ZÜRICH (BLK) – Bernadette Conrad rezensiert in der „Neuen Zürcher Zeitung“ den Roman „Das Familientreffen“ von Anne Enright. Die Autorin wurde 2007 für das Buch mit dem Booker-Preis ausgezeichnet.
Die irische Familie Hegarty trifft sich anlässlich der Beerdigung von Liam, der Selbstmord begangen hat. Sein Unglück wird von seiner Schwester Veronica, der wütenden Ich-Erzählerin, beschrieben, ebenso wie das ihrer verbleibenden zehn Geschwister. Die Hegartys seien eher eine Not- als eine Schicksalsgemeinschaft, schreibt die Rezensentin. Die Geschichte dieser Not, die in Liams Tod gipfelte, führt zurück zu den Großeltern und einem bösen Geheimnis.

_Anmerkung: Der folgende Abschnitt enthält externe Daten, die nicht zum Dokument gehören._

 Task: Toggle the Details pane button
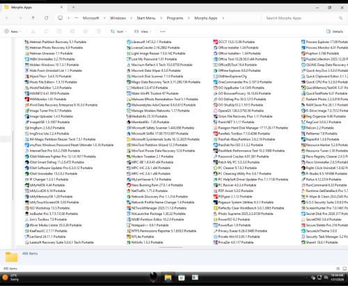pos(335,31)

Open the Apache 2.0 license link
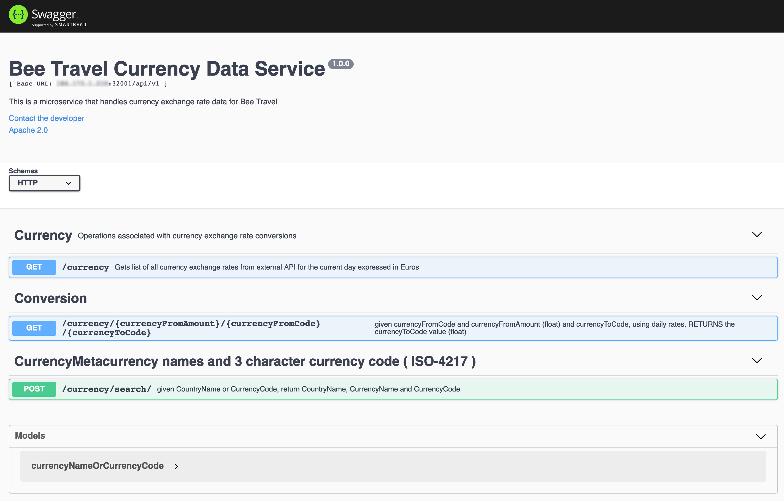[28, 130]
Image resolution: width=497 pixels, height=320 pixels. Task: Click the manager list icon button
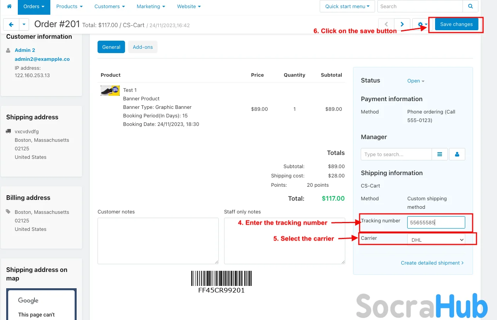(x=440, y=154)
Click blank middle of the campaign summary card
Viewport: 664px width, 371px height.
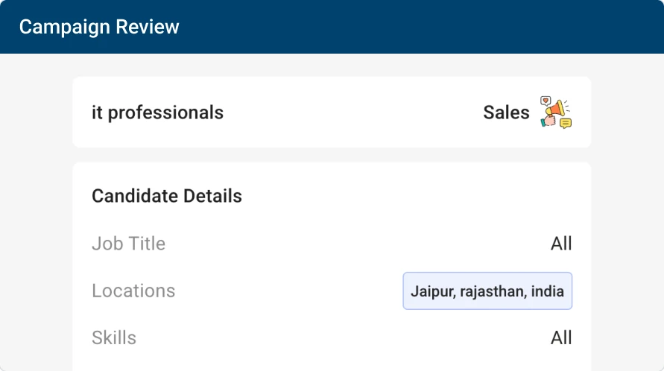[x=350, y=112]
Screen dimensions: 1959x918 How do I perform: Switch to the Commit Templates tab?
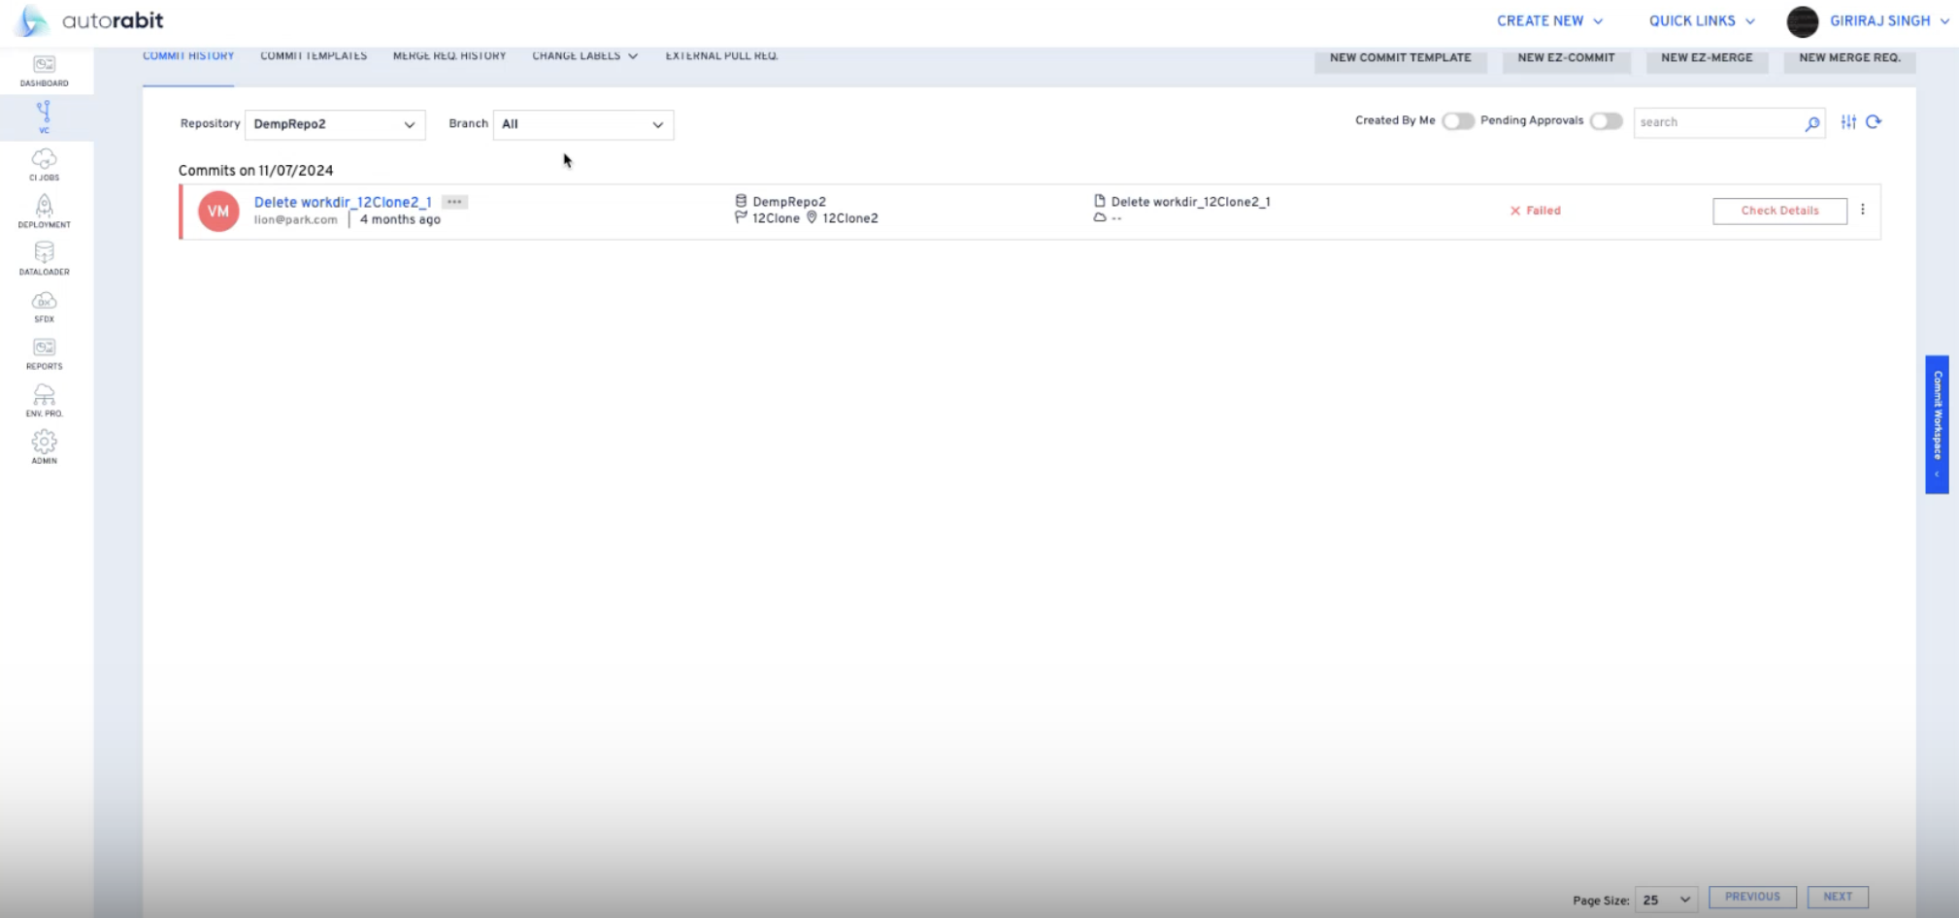click(x=314, y=56)
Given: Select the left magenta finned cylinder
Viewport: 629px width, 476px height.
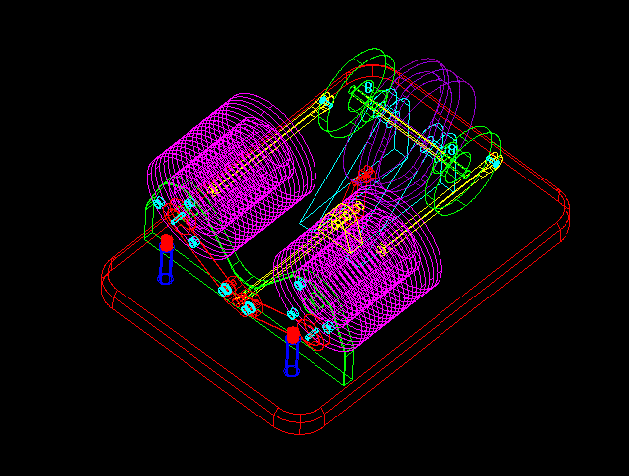Looking at the screenshot, I should pyautogui.click(x=228, y=169).
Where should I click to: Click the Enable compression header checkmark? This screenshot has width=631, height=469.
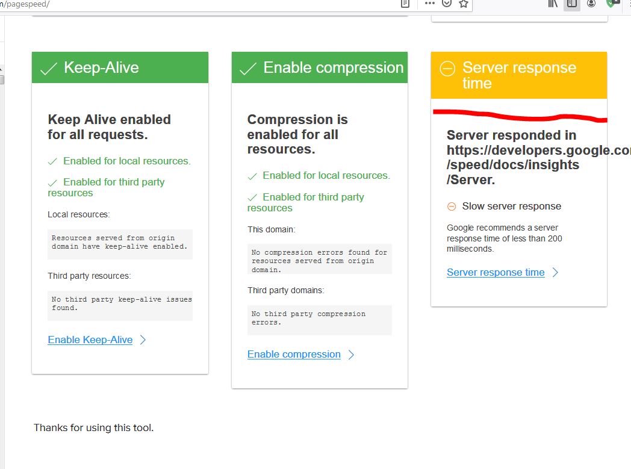click(x=247, y=69)

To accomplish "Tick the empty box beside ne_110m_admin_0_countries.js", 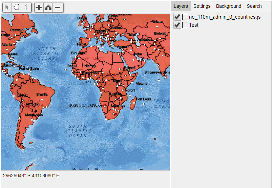I will (185, 17).

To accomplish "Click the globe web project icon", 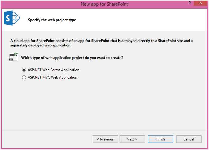I will [x=11, y=59].
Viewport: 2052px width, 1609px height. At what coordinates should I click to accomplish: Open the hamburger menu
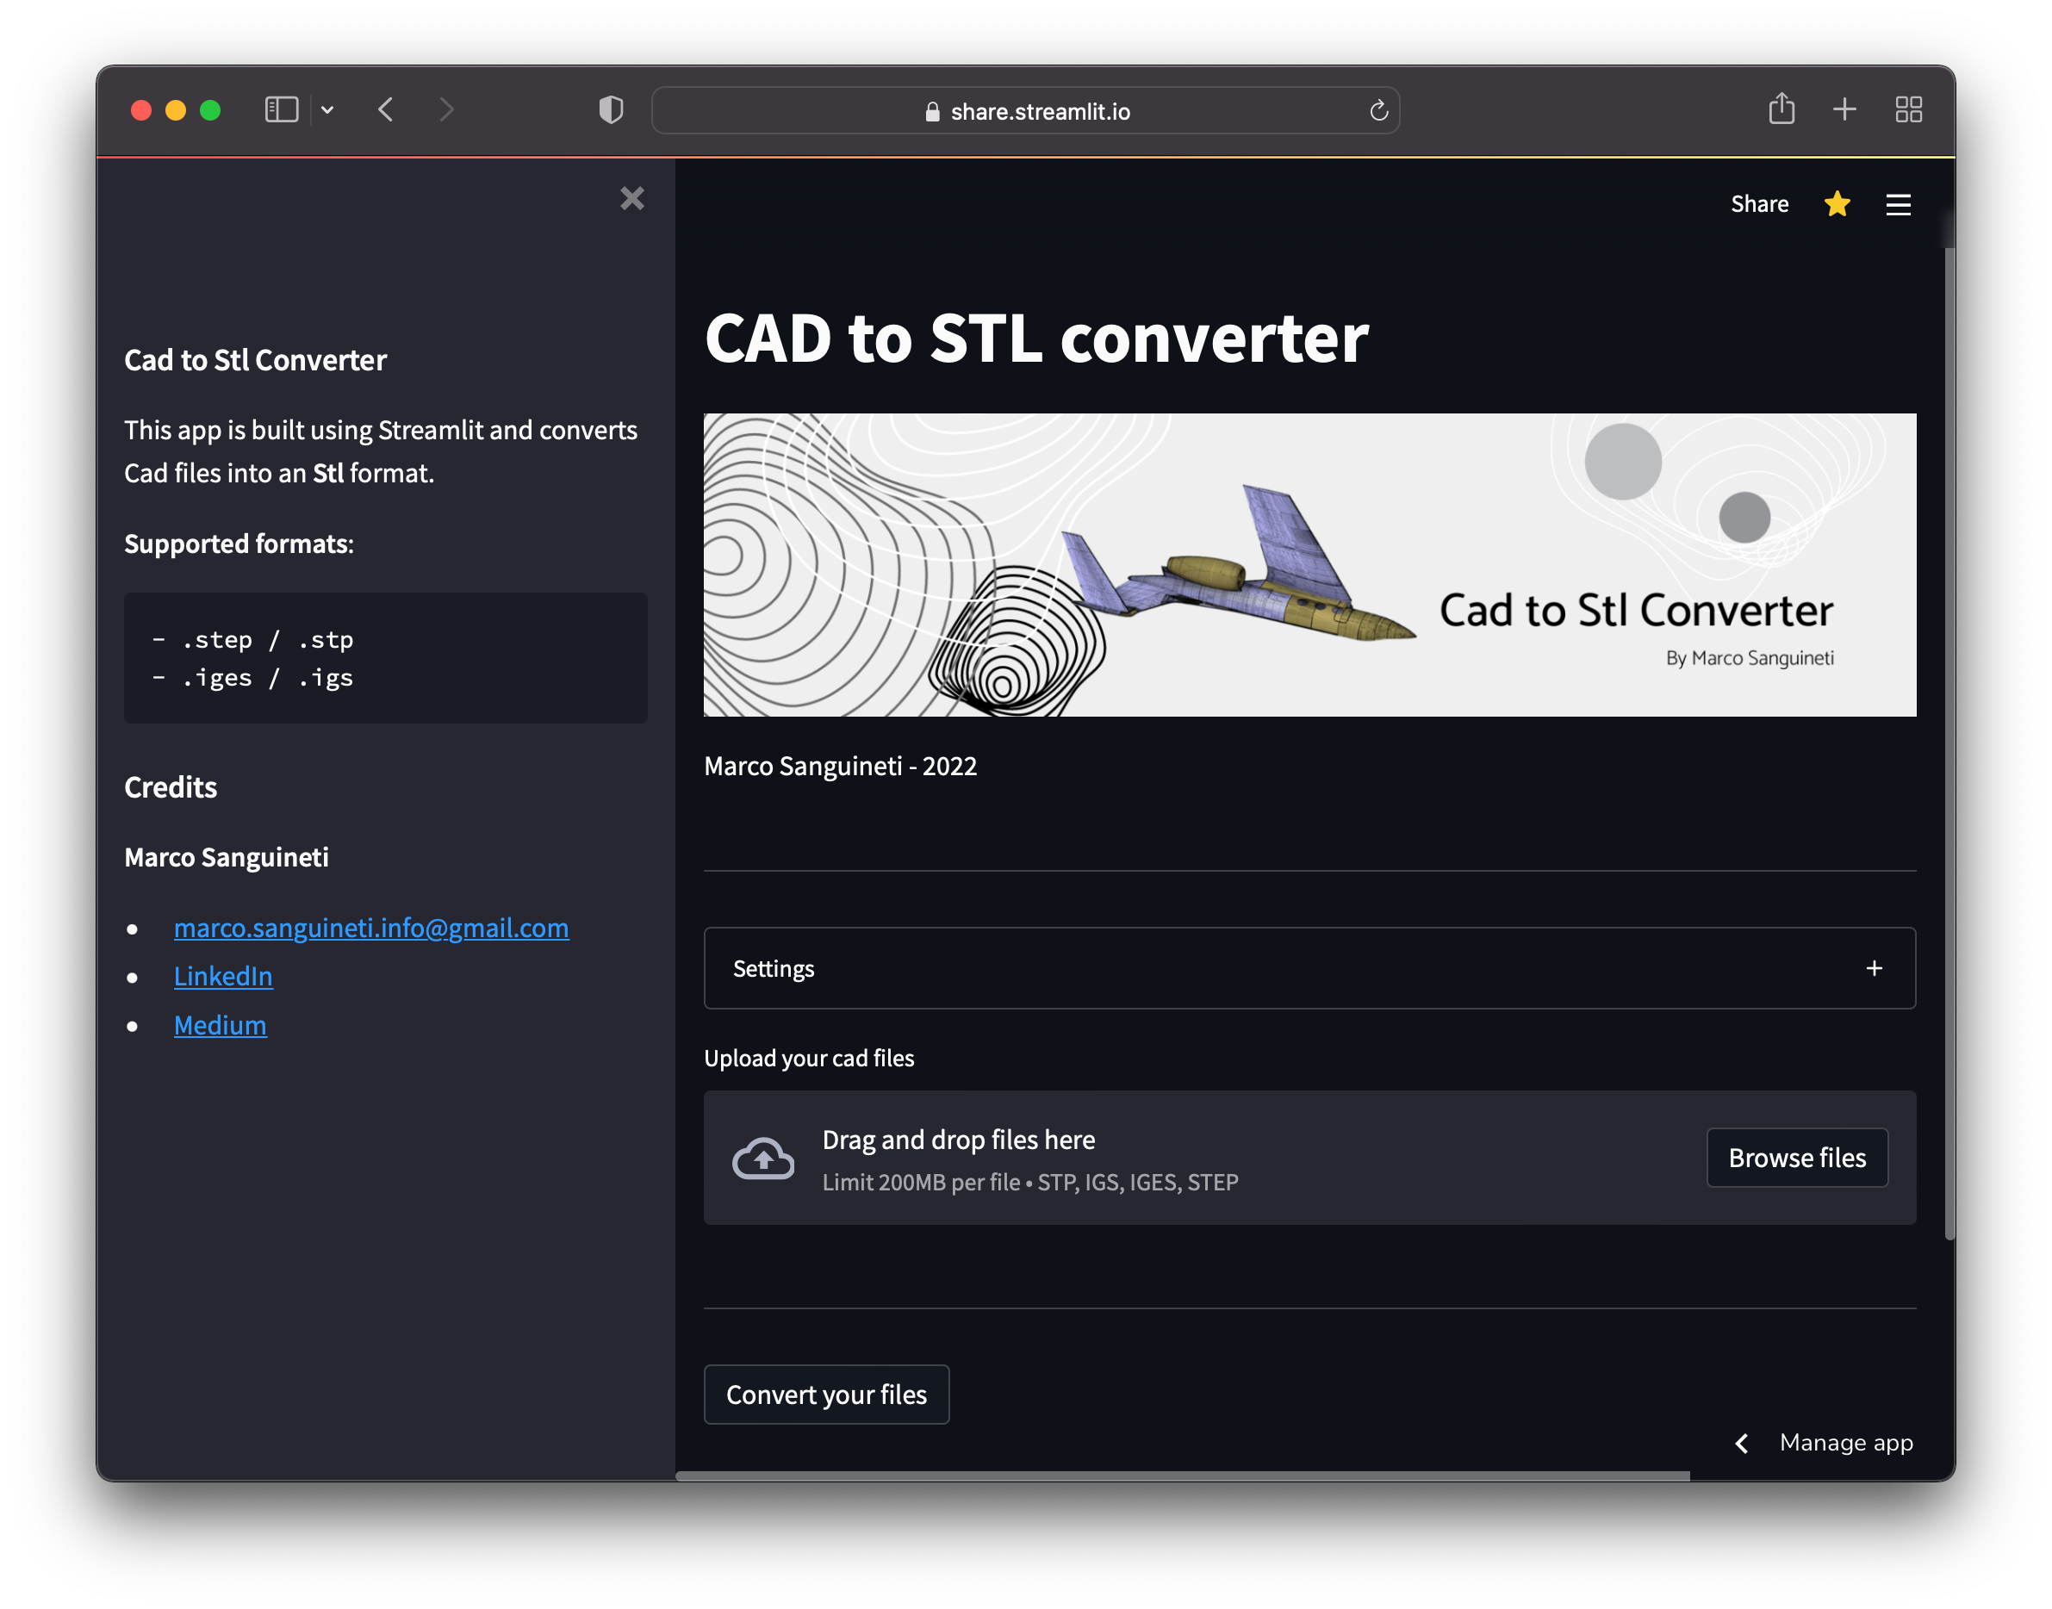pyautogui.click(x=1897, y=204)
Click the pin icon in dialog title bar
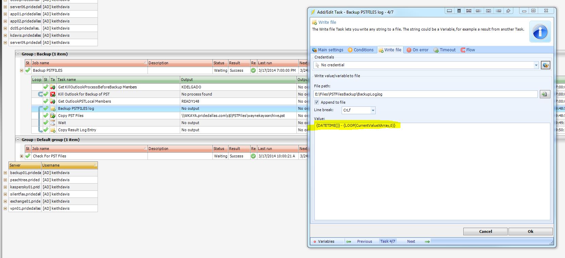The image size is (565, 258). tap(508, 11)
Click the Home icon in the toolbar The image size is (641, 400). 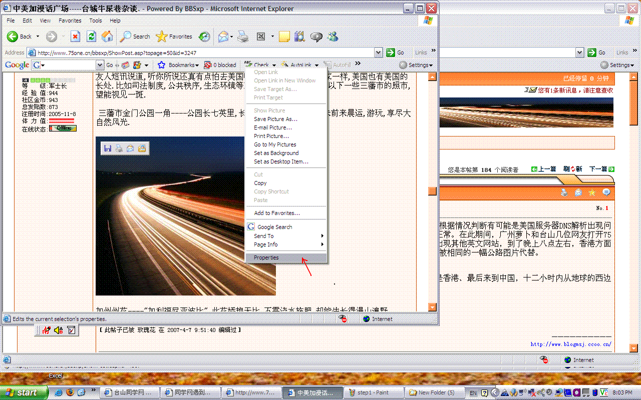107,37
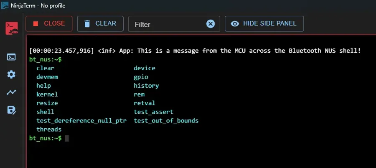The width and height of the screenshot is (376, 168).
Task: Click the NinjaTerm ninja logo icon
Action: point(11,28)
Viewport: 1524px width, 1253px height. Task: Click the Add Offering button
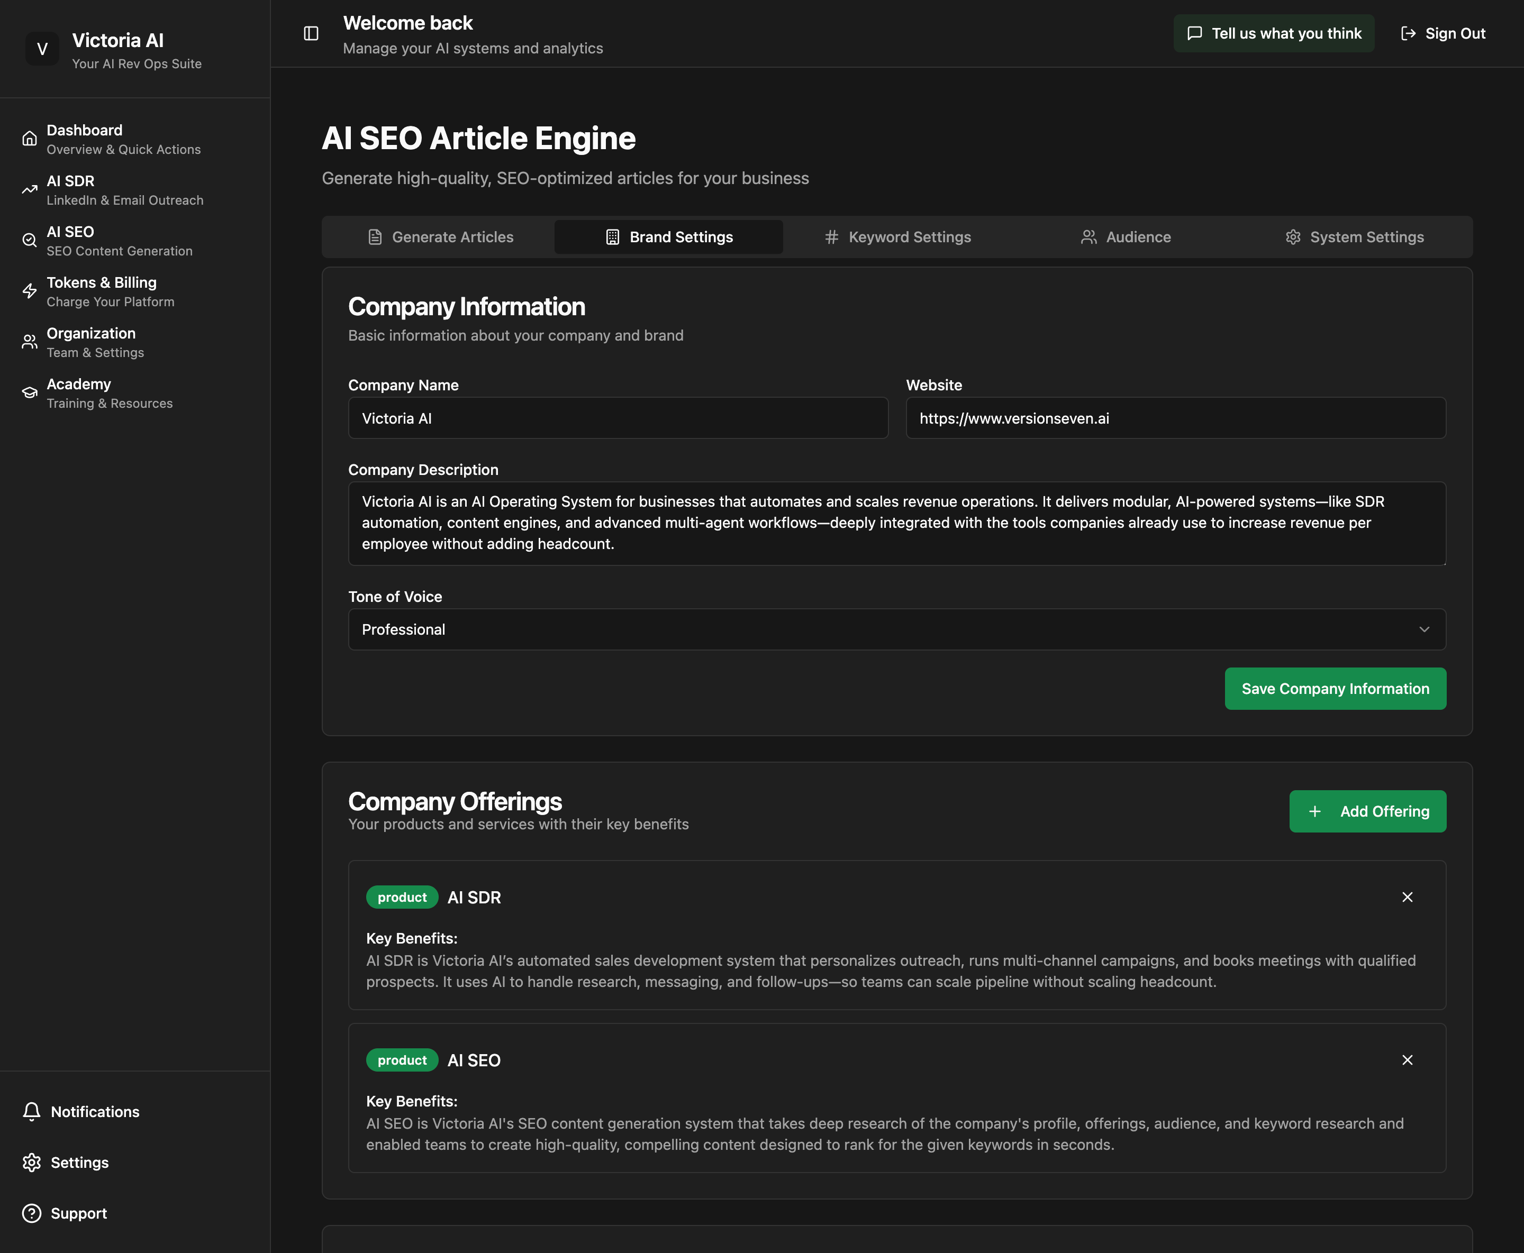pos(1367,811)
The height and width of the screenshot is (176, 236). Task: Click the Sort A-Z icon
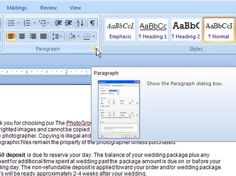click(80, 23)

Der Roman habe nicht nur eine private Dimension, meint die Rezensentin. Die unglückliche Familiengeschichte bewege sich auch um ein bedeutsames Stück irischer Geschichte, nämlich die katholische Strenge. Eine Tradition, die jede Menge alkoholisierte und sexualisierte Gewalt zugelassen habe, nicht aber eine offene Auseinandersetzung. Diese Auseinandersetzung hole Veronica im erinnernden und vergegenwärtigenden Selbstgespräch nach, schreibt die Rezensentin. Der Roman sei durchaus pathetisch und inspirierend, allerdings sprachlich nicht immer geglückt. Bei Veronica werde nicht klar, ob die Wut oder die Liebe für ihren Bruder das stärkere Gefühl sei. (bah/dan)
Literaturangaben:
ENRIGHT, ANNE: Das Familientreffen. Roman. Übersetzt aus dem Englischen von Hans-Christian Oeser. Deutsche Verlags-Anstalt, München 2008. 344 S., 19,95 €.